> Problem requirements
Switch every instance of "Screen dimensions" in these lines to "Display size", and keep everything else the same.

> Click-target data
##############################
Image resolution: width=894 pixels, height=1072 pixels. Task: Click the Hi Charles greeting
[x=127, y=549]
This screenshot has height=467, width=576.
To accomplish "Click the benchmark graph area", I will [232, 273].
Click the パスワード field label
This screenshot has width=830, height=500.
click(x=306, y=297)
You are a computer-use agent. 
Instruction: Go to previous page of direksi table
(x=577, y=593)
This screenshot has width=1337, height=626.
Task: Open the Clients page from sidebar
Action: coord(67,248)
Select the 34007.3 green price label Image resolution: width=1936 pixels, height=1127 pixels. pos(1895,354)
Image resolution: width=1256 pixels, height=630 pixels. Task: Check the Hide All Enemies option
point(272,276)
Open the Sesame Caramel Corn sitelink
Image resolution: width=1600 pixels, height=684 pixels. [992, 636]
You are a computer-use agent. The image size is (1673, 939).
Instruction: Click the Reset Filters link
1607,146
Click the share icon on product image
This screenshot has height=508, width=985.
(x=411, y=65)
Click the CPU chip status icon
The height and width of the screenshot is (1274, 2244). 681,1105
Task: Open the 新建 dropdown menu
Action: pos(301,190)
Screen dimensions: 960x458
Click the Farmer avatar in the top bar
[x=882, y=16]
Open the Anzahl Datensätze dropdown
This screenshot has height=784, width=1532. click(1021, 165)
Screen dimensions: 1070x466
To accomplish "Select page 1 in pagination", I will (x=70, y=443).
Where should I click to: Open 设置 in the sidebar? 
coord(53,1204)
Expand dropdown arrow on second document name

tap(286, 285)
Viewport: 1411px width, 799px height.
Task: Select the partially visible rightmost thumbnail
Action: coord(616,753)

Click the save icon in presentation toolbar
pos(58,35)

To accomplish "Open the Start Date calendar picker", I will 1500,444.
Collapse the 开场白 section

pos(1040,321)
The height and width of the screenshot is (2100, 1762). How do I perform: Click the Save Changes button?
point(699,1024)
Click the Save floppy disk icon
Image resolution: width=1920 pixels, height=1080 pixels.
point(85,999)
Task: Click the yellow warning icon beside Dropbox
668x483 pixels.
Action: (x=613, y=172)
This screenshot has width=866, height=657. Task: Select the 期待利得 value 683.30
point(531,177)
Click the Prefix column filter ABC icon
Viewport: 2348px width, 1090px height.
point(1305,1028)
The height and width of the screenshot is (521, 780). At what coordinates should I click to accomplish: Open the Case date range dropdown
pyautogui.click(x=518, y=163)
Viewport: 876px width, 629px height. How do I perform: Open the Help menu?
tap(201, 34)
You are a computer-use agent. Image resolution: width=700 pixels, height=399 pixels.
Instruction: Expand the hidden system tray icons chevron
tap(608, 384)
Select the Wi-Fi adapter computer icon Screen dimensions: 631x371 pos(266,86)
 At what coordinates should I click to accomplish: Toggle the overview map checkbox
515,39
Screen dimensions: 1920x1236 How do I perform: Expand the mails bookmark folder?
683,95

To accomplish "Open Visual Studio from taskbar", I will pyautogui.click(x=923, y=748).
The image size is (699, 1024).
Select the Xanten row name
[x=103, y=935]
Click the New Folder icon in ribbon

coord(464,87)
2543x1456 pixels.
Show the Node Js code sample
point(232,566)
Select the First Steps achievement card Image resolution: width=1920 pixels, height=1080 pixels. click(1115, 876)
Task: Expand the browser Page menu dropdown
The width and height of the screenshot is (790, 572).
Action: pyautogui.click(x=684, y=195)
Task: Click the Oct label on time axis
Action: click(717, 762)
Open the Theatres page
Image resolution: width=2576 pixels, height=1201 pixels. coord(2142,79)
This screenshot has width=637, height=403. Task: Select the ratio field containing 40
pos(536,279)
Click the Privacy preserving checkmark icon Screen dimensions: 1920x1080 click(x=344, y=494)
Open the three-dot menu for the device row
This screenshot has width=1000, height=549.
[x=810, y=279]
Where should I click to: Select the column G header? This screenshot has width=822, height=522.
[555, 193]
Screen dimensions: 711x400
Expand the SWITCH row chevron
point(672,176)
##############################
> Correct output
Image resolution: width=894 pixels, height=1072 pixels. Task: Click the Hi Charles greeting
[x=127, y=549]
This screenshot has height=467, width=576.
To accomplish "Click the benchmark graph area", I will [232, 273].
Click the パスワード field label
This screenshot has width=830, height=500.
click(x=306, y=297)
You are a computer-use agent. 
Instruction: Go to previous page of direksi table
(x=577, y=593)
This screenshot has width=1337, height=626.
Task: Open the Clients page from sidebar
Action: coord(67,248)
Select the 34007.3 green price label Image resolution: width=1936 pixels, height=1127 pixels. pos(1895,354)
Image resolution: width=1256 pixels, height=630 pixels. Task: Check the Hide All Enemies option
point(272,276)
Open the Sesame Caramel Corn sitelink
Image resolution: width=1600 pixels, height=684 pixels. [992, 636]
You are a computer-use agent. The image size is (1673, 939).
Instruction: Click the Reset Filters link
1607,146
Click the share icon on product image
This screenshot has height=508, width=985.
(x=411, y=65)
Click the CPU chip status icon
The height and width of the screenshot is (1274, 2244). 681,1105
Task: Open the 新建 dropdown menu
Action: pos(301,190)
Display size: 960x458
Click the Farmer avatar in the top bar
[x=882, y=16]
Open the Anzahl Datensätze dropdown
This screenshot has height=784, width=1532. click(1021, 165)
Display size: 1070x466
To accomplish "Select page 1 in pagination", I will (x=70, y=443).
Where should I click to: Open 设置 in the sidebar? 
coord(53,1204)
Expand dropdown arrow on second document name

tap(286, 285)
Viewport: 1411px width, 799px height.
Task: Select the partially visible rightmost thumbnail
Action: coord(616,753)

Click the save icon in presentation toolbar
pos(58,35)

To accomplish "Open the Start Date calendar picker", I will 1500,444.
Collapse the 开场白 section

pos(1040,321)
The height and width of the screenshot is (2100, 1762). How do I perform: Click the Save Changes button?
point(699,1024)
Click the Save floppy disk icon
Image resolution: width=1920 pixels, height=1080 pixels.
point(85,999)
Task: Click the yellow warning icon beside Dropbox
668x483 pixels.
Action: (x=613, y=172)
This screenshot has width=866, height=657. Task: Select the 期待利得 value 683.30
point(531,177)
Click the Prefix column filter ABC icon
Viewport: 2348px width, 1090px height.
point(1305,1028)
The height and width of the screenshot is (521, 780). At what coordinates should I click to accomplish: Open the Case date range dropdown
pyautogui.click(x=518, y=163)
Viewport: 876px width, 629px height. How do I perform: Open the Help menu?
tap(201, 34)
You are a computer-use agent. Image resolution: width=700 pixels, height=399 pixels.
Instruction: Expand the hidden system tray icons chevron
tap(608, 384)
Select the Wi-Fi adapter computer icon Display size: 631x371 pos(266,86)
 At what coordinates should I click to accomplish: Toggle the overview map checkbox
515,39
Display size: 1920x1236 How do I perform: Expand the mails bookmark folder?
683,95

To accomplish "Open Visual Studio from taskbar", I will pyautogui.click(x=923, y=748).
The image size is (699, 1024).
Select the Xanten row name
[x=103, y=935]
Click the New Folder icon in ribbon

coord(464,87)
2543x1456 pixels.
Show the Node Js code sample
point(232,566)
Select the First Steps achievement card Image resolution: width=1920 pixels, height=1080 pixels. click(1115, 876)
Task: Expand the browser Page menu dropdown
The width and height of the screenshot is (790, 572).
Action: pyautogui.click(x=684, y=195)
Task: Click the Oct label on time axis
Action: click(717, 762)
Open the Theatres page
Image resolution: width=2576 pixels, height=1201 pixels. coord(2142,79)
This screenshot has width=637, height=403. Task: Select the ratio field containing 40
pos(536,279)
Click the Privacy preserving checkmark icon Display size: 1920x1080 click(x=344, y=494)
Open the three-dot menu for the device row
This screenshot has width=1000, height=549.
[x=810, y=279]
Where should I click to: Select the column G header? This screenshot has width=822, height=522.
[555, 193]
Display size: 711x400
Expand the SWITCH row chevron
point(672,176)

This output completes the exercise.